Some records
# # # # #

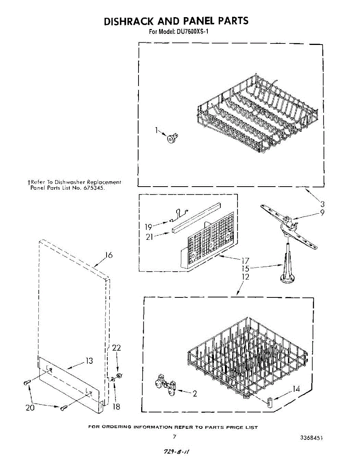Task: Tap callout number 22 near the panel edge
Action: [x=116, y=348]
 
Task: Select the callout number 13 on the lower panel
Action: [x=89, y=361]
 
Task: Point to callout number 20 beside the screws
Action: [x=30, y=407]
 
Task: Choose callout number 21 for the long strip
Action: [x=150, y=237]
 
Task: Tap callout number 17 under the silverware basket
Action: [x=245, y=261]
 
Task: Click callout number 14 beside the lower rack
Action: [x=296, y=389]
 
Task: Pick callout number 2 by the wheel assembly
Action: [x=195, y=394]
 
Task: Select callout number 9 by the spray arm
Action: [x=322, y=213]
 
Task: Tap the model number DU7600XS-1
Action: [x=192, y=32]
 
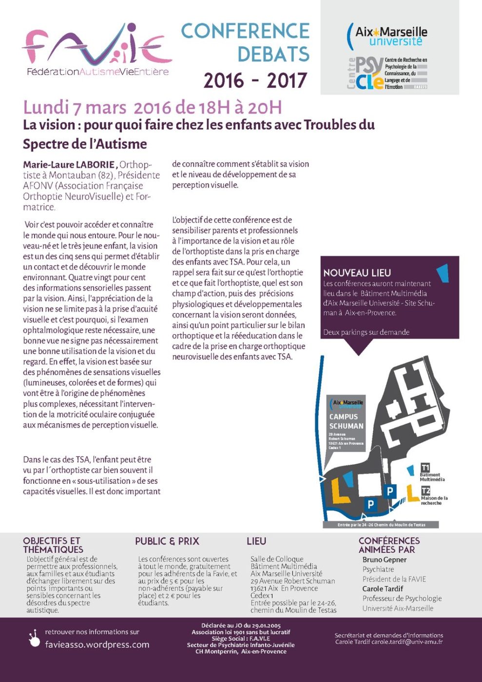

# # # # #

* _Exercise task_: Copy out the records above with every "callout" renamed to "marker" and all else left unchanged. Leave out the pictures.

* _Task output_:
Task: Tap marker number 22 near the panel edge
Action: [x=116, y=348]
 
Task: Select the marker number 13 on the lower panel
Action: [x=89, y=361]
 
Task: Point to marker number 20 beside the screws
Action: [x=30, y=407]
 
Task: Choose marker number 21 for the long strip
Action: [x=150, y=237]
 
Task: Tap marker number 17 under the silverware basket
Action: [x=245, y=261]
 
Task: Click marker number 14 beside the lower rack
Action: [x=296, y=389]
 
Task: Pick marker number 2 by the wheel assembly
Action: [x=195, y=394]
 
Task: Select marker number 9 by the spray arm
Action: [x=322, y=213]
 
Task: Tap the model number DU7600XS-1
Action: [x=192, y=32]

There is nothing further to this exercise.